[EXTRACTED INFORMATION Boundary: Start]

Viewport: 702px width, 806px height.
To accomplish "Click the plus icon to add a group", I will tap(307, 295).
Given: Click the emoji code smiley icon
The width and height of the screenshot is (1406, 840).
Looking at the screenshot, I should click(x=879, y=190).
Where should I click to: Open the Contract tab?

[EXTRACTED INFORMATION Boundary: End]
[EXTRACTED INFORMATION Boundary: Start]

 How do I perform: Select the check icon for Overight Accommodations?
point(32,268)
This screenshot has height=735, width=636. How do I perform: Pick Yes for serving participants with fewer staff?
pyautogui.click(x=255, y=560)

[EXTRACTED INFORMATION Boundary: End]

- DIRECTIONS -
Print, from the entries above, the line with "Viewport: 702px width, 806px height.", the line with "Where should I" and all lines between them, exactly and with nothing else.

- ANSWER SPACE -
Viewport: 702px width, 806px height.
To accomplish "Click the plus icon to add a group", I will tap(307, 295).
Given: Click the emoji code smiley icon
The width and height of the screenshot is (1406, 840).
Looking at the screenshot, I should click(x=879, y=190).
Where should I click to: Open the Contract tab?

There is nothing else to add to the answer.